(Goal of the exercise): Among the entries below, one line contains "Reeder 2026 for Mac v2026.6 支持多种同步服务的Mac新闻阅读器 (562, 2048)" and another contains "QQ在线咨询 (937, 2396)". Transcribe those two lines and every line between them, exactly.

===== Data to examine =====

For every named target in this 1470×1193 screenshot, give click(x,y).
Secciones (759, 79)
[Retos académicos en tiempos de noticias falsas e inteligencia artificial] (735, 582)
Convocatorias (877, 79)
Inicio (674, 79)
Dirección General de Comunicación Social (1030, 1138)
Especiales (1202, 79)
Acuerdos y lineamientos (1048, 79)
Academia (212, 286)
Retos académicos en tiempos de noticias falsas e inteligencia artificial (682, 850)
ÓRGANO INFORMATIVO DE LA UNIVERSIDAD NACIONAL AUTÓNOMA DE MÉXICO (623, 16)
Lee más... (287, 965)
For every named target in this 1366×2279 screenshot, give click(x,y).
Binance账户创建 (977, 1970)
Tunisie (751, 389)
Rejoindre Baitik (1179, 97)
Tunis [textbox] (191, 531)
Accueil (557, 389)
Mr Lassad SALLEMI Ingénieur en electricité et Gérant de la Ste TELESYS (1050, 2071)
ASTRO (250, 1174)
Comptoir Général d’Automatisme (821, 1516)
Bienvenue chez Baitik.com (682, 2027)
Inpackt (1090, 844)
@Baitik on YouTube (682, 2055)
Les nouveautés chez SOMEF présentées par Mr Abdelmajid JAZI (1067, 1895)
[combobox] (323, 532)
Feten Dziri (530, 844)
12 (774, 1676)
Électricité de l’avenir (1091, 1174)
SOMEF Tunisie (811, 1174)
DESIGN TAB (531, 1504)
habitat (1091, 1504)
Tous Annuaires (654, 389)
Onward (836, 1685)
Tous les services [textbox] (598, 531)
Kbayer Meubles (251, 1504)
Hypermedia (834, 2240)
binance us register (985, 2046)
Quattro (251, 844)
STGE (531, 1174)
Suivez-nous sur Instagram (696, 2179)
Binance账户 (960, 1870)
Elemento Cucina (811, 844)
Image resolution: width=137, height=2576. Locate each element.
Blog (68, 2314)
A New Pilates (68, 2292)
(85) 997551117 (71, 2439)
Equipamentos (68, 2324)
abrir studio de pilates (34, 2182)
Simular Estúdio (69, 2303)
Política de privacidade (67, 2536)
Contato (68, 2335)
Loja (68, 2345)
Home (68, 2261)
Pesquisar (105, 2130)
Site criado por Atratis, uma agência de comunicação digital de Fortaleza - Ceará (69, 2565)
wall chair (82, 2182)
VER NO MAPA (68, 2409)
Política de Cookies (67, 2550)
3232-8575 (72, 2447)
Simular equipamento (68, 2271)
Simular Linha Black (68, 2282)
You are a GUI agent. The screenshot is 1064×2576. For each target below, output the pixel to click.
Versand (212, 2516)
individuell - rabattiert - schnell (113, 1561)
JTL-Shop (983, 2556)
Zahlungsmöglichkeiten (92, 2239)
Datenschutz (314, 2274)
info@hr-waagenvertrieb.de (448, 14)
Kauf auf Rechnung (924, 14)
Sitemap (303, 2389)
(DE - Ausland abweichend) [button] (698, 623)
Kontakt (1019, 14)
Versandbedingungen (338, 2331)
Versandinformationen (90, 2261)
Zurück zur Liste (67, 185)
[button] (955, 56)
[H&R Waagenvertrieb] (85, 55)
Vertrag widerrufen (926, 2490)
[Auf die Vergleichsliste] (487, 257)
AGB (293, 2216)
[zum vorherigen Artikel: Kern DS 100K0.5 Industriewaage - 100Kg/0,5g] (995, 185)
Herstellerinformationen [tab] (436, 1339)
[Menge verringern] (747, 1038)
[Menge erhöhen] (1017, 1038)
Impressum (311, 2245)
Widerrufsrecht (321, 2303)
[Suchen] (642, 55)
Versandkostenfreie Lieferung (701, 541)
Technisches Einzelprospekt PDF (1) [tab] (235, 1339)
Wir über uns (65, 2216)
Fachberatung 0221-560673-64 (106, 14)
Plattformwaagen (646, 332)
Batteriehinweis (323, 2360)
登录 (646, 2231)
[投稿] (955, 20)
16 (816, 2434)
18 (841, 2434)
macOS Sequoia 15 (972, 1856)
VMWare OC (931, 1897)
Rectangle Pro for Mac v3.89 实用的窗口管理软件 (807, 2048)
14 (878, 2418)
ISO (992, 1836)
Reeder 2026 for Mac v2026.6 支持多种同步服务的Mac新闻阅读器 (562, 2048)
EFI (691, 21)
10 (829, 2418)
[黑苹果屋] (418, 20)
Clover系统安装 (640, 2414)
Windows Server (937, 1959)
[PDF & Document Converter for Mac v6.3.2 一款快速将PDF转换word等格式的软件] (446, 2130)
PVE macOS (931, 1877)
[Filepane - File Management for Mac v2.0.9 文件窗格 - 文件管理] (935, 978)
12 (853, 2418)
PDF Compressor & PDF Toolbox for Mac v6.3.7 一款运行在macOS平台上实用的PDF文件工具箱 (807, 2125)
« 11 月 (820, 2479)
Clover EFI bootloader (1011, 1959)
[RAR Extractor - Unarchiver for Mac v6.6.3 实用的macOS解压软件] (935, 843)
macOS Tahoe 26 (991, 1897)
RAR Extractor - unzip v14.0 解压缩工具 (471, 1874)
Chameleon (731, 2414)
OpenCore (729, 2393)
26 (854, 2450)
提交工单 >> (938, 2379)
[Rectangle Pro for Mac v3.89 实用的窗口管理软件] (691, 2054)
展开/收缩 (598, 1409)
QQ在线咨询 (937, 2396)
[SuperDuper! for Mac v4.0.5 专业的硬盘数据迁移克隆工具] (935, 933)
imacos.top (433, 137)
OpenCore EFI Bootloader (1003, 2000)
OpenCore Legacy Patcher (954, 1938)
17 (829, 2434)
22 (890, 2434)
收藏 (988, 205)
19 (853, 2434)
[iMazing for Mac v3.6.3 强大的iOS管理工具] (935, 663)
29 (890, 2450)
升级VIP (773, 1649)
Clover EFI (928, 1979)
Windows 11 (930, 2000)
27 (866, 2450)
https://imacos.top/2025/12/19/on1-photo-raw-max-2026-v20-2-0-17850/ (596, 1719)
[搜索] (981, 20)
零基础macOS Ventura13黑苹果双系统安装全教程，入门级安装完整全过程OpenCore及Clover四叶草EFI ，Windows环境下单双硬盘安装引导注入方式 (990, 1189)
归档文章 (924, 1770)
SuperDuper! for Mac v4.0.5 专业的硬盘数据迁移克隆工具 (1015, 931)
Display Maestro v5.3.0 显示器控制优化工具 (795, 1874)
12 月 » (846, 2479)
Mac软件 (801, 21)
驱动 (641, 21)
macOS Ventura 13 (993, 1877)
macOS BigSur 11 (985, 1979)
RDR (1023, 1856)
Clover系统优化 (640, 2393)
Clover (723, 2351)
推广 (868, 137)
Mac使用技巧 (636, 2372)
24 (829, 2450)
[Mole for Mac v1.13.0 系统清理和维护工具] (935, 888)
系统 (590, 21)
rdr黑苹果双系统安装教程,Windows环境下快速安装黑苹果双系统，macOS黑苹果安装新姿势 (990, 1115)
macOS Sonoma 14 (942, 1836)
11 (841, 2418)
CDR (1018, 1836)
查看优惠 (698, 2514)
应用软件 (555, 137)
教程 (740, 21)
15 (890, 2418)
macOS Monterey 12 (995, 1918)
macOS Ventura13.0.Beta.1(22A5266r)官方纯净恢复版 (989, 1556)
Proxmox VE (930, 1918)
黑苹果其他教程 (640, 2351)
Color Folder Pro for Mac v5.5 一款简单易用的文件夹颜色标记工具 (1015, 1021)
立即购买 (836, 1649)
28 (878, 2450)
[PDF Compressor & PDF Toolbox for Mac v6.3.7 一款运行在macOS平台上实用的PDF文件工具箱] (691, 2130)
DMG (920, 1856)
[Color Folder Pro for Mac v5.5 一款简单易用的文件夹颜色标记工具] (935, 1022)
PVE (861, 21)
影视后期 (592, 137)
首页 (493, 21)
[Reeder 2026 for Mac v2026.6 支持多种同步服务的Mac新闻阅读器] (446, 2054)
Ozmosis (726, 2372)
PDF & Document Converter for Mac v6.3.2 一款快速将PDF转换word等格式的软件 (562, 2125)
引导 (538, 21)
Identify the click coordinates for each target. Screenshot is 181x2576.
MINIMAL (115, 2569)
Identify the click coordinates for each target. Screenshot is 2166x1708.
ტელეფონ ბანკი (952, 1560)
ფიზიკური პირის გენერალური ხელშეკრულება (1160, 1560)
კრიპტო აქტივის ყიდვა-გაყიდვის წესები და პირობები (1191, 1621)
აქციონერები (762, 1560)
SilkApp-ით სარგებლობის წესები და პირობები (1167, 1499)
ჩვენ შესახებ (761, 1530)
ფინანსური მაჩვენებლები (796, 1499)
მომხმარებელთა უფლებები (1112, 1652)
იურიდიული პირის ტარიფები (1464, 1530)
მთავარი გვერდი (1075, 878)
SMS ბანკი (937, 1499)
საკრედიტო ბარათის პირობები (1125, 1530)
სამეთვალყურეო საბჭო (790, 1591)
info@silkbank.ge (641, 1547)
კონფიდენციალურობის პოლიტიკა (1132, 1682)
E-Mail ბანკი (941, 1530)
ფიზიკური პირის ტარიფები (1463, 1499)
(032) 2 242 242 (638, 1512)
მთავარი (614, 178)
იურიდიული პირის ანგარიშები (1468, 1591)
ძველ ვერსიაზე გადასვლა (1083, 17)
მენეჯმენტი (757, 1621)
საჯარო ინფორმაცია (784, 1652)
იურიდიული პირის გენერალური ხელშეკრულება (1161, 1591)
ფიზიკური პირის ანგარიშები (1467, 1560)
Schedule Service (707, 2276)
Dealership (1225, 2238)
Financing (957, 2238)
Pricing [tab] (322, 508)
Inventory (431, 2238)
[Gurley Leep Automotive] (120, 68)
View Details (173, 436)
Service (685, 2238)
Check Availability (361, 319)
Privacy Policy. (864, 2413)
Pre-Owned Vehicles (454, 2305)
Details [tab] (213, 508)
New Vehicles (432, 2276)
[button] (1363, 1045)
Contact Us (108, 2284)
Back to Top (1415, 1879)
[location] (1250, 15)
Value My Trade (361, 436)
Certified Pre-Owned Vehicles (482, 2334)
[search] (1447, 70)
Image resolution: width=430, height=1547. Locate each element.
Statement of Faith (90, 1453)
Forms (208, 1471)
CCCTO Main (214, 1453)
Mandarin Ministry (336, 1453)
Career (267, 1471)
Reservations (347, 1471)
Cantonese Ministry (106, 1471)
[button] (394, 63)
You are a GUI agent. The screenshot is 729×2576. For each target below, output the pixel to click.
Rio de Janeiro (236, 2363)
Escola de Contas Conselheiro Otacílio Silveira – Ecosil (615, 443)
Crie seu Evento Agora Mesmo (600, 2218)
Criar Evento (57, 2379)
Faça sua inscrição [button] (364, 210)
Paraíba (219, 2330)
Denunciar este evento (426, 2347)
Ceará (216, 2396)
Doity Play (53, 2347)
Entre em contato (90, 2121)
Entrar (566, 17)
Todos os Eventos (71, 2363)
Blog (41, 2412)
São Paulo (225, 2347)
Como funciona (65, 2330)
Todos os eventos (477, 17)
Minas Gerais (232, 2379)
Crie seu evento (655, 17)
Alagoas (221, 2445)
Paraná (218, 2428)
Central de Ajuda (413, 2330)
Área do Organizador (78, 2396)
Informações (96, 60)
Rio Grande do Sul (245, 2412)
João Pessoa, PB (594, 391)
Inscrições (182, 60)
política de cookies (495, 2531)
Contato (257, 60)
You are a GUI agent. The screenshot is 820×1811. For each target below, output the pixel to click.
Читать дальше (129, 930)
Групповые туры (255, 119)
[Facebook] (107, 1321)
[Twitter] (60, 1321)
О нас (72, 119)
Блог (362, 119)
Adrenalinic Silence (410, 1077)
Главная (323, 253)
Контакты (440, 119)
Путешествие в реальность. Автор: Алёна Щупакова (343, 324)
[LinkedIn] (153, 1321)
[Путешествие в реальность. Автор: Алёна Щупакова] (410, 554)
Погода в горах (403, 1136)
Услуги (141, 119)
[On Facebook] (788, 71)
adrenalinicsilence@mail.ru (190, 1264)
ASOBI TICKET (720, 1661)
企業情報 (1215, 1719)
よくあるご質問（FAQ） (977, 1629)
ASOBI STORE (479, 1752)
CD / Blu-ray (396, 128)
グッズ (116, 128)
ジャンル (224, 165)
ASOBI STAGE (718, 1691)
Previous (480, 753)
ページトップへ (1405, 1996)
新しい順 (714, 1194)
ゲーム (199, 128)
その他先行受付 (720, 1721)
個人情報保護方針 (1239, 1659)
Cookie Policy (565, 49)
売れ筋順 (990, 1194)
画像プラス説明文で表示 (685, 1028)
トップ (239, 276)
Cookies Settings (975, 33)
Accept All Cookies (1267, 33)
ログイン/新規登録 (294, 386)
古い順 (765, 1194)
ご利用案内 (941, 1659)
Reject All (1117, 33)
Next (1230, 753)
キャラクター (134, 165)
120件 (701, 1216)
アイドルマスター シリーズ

=====

(Reply):
Reeder 2026 for Mac v2026.6 支持多种同步服务的Mac新闻阅读器 (562, 2048)
EFI (691, 21)
10 (829, 2418)
[黑苹果屋] (418, 20)
Clover系统安装 (640, 2414)
Windows Server (937, 1959)
[PDF & Document Converter for Mac v6.3.2 一款快速将PDF转换word等格式的软件] (446, 2130)
PVE macOS (931, 1877)
[Filepane - File Management for Mac v2.0.9 文件窗格 - 文件管理] (935, 978)
12 (853, 2418)
PDF Compressor & PDF Toolbox for Mac v6.3.7 一款运行在macOS平台上实用的PDF文件工具箱 (807, 2125)
« 11 月 (820, 2479)
Clover EFI bootloader (1011, 1959)
[RAR Extractor - Unarchiver for Mac v6.6.3 实用的macOS解压软件] (935, 843)
macOS Tahoe 26 (991, 1897)
RAR Extractor - unzip v14.0 解压缩工具 (471, 1874)
Chameleon (731, 2414)
OpenCore (729, 2393)
26 (854, 2450)
提交工单 >> (938, 2379)
[Rectangle Pro for Mac v3.89 实用的窗口管理软件] (691, 2054)
展开/收缩 (598, 1409)
QQ在线咨询 (937, 2396)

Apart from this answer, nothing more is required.